3D model systems including pulmonary cells

The human lung performs functions necessary for survival; such as gas exchange and a gatekeeper function; protecting our body from external hazards. Alveoli, the functional tissue of the lung comprises of type-1 cells, which together with endothelial capillaries, form the thin barrier for gas diffusion. The smaller, cuboidal type-2 cells secrets surfactant, other bioactive mediators and serves as pulmonary stem cells that differentiates in to Type-1 cells during post injury repair and regeneration (Wang Y., 2018).
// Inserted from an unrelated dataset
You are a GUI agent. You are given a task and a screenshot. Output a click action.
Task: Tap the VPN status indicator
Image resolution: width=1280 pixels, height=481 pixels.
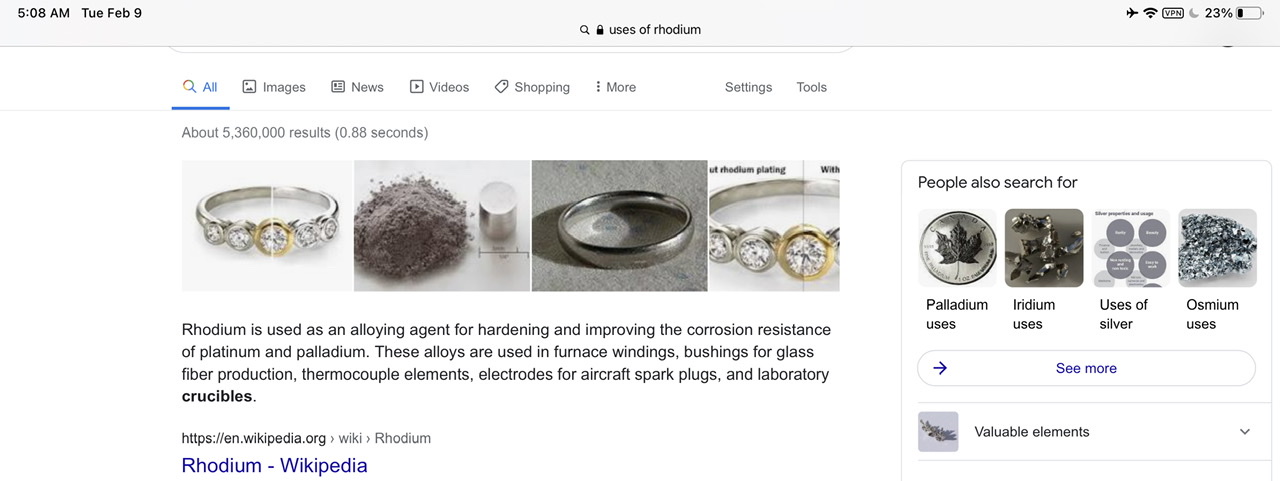[x=1173, y=13]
The medical and socioeconomic need for reliable lung disease models

From zoonotic infections to lung cancer, severe lung disease is detrimental to basic bodily functions that consequently affect every day life. Lung disease is among the major causes of death worldwide. Thus there is both a medical and a social need for better understanding of the pulmonary system in both physiological and pathological states. At present there are in-vivo and ex-vivo models consisting of animal models, 2D and 3D pulmonary cell cultures respectively. 3D-models compared to the traditional 2D cell cultures closely recapitulate the cellular characteristics in human disease, yielding physiologically relevant, translatable data for pharmacological and toxicological studies.

Spheroid tumor models

Spheroid cell cultures are commonly produced using primary or immortalized cells cultured with or without a scaffold. Tumor models of lung cancer are currently a vital tool investigating, tumor growth, invasion and drug delivery.  Majority of the lung tumor models employ spheroid culture systems that comprises of low attachment U-bottom plates, extracellular matrices (Matrigel^TM), rotatory cell culture systems or the hanging drop method. These spheroid systems involving human lung adenocarcinoma cells (H3122, H2228 and H1975) effectively mimic the in vivo states of cancer cells, which in tern has been vital in investigating tumor-stromal interactions as well in testing drug efficacy (Ekert et al, 2014., Vinci et al, 2012., Zscheppang et al., 2018) .

References 

1. Yanjie Wang, Zan Tang, Huanwei Huang, Jiao Li, Zheng Wang, Yuanyuan Yu, Chengwei Zhang, Juan Li, Huaping Dai, Fengchao Wang, Tao Cai, Nan Tang. Pulmonary alveolar type I cell population consists of two distinct subtypes that differ in cell fate. Proceedings of the National Academy of Sciences Mar 2018, 115 (10) 2407-2412; DOI: 10.1073/pnas.1719474115
2. Zscheppang K, Berg J, Hedtrich S, et al. Human Pulmonary 3D Models For Translational Research. Biotechnol J. 2018;13(1):1700341. doi:10.1002/biot.201700341
3. Ekert JE, Johnson K, Strake B, et al. Three-dimensional lung tumor microenvironment modulates therapeutic compound responsiveness in vitro–implication for drug development. PLoS One. 2014;9(3):e92248. Published 2014 Mar 17. doi:10.1371/journal.pone.0092248
4. Vinci M, Gowan S, Boxall F, Patterson L, Zimmermann M, Court W, Lomas C, Mendiola M, Hardisson D, Eccles SA. Advances in establishment and analysis of three-dimensional tumor spheroid-based functional assays for target validation and drug evaluation. BMC Biol. 2012 Mar 22;10:29. doi: 10.1186/1741-7007-10-29. PMID: 22439642; PMCID: PMC3349530.